Already-qualified Portugal provided the opposition for Kuhn's final match, which saw Portugal make eight changes to their team. Switzerland won 2–0 with both goals from Hakan Yakin. After the game, the Switzerland players unfurled a banner reading Merci Köbi (Thanks Köbi) as a mark of gratitude for his work. Kuhn had stated earlier that it was the aim of the Switzerland squad to win the tournament at home. He was succeeded by Ottmar Hitzfeld the Bayern Munich head coach.

==Managerial statistics==
Source:

| Team | Nat | From | To | Record |  |  |  |  |  |  |  |
| G | W | D | L | Win % | GF | GA | +/- |
| Zürich (caretaker) | SUI | August 1983 | August 1983 |  |  |  |  |  |  |  |  |
| Zürich (caretaker) | SUI | December 1983 | May 1984 |  |  |  |  |  |  |  |  |
| Switzerland U21 | SUI | 1995 | 2001 |  |  |  |  |  |  |  |  |
| Switzerland | SUI | 2001 | July 2008 | 73 | 32 | 18 | 23 | 43.84 | 111 | 88 | 23 |
| Total |  |  |  |  |  |  |  |  |  |  |  |

==Personal life==

After his career as a professional footballer, Kuhn tried his hand at politics, running for the city and cantonal parliaments of Zürich as a member of the Swiss People's Party. In 1987, bankruptcy liabilities were started against Kuhn (who also worked at an insurance company in Altstetten aside from his footballing career), who owed one million Swiss francs to his insurance company and banks.
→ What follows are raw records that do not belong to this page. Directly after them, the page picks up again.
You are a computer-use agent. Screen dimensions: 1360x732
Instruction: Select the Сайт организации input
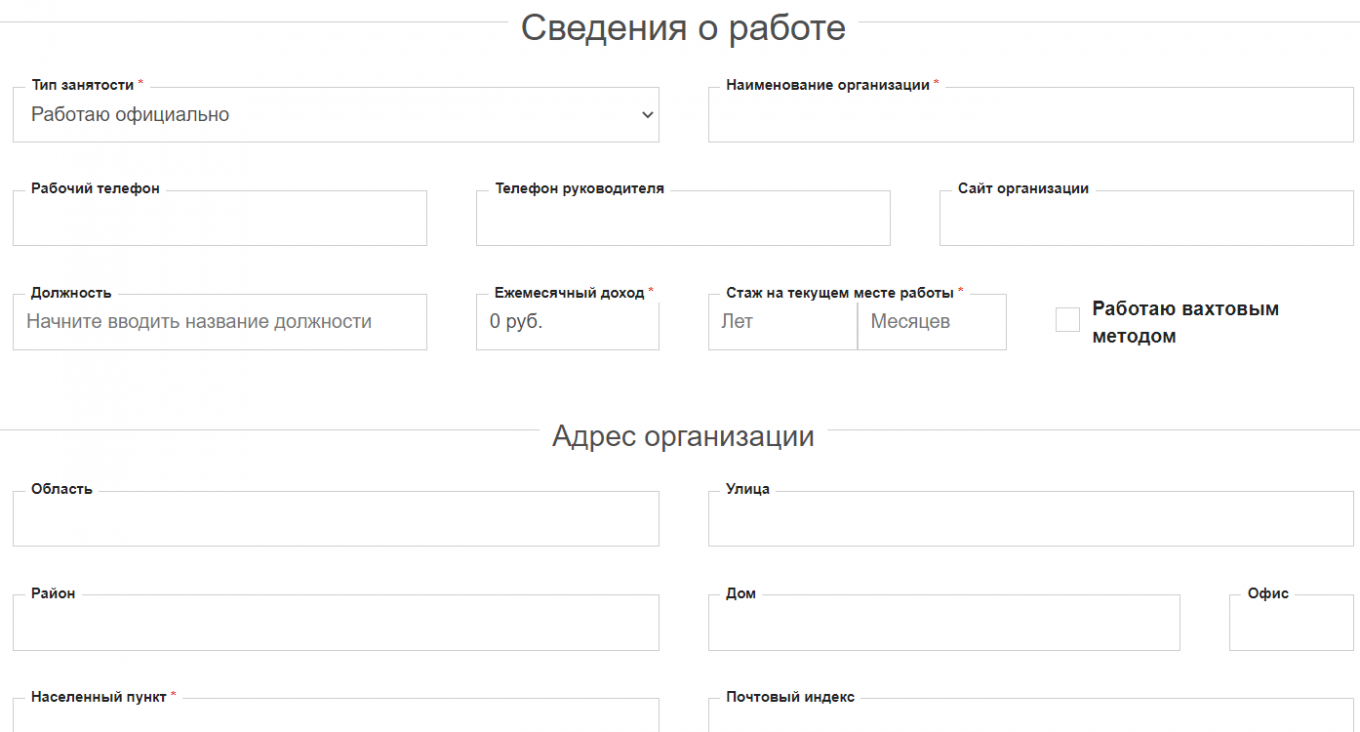[x=1145, y=219]
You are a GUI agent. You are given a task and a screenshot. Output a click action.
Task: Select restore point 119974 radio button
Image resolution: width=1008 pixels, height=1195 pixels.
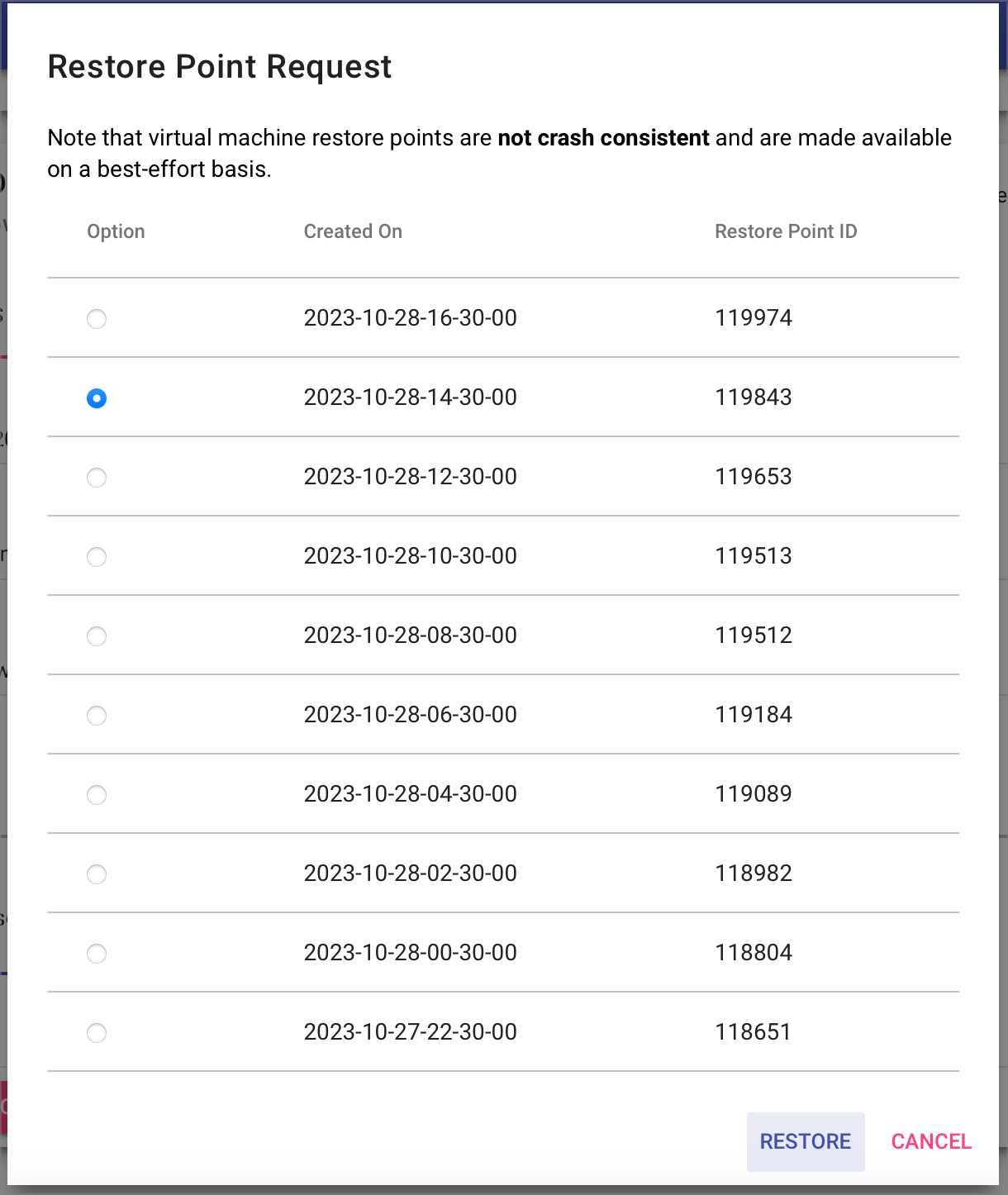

Kuhn married his wife Alice in 1965, and they remained married until her death in 2014 from a stroke. A Roman Catholic, she converted to Kuhn's Reformed faith. Their only child Viviane passed away in 2018, having a history of drug and alcohol addiction. Kuhn remarried in 2017 to Jadwiga Cervoni.

Kuhn passed away in 26 November 2019 after a long illness. Several Swiss footballing figures paid tribute to Kuhn, with Benjamin Huggel recalling that Kuhn treated his players at the national team as family.

A public memorial was held for Kuhn in 13 December 2019, with ex-FIFA president Sepp Blatter, Basel and Switzerland international Karl Odermatt, Swiss national team coach Vladimir Petković, Zürich mayor Corine Mauch and ex-Swiss Federal Council member and ex-President of Switzerland Samuel Schmid among the mourners. Former international players Alex Frei and Ludovic Magnin delivered speeches at the ceremony.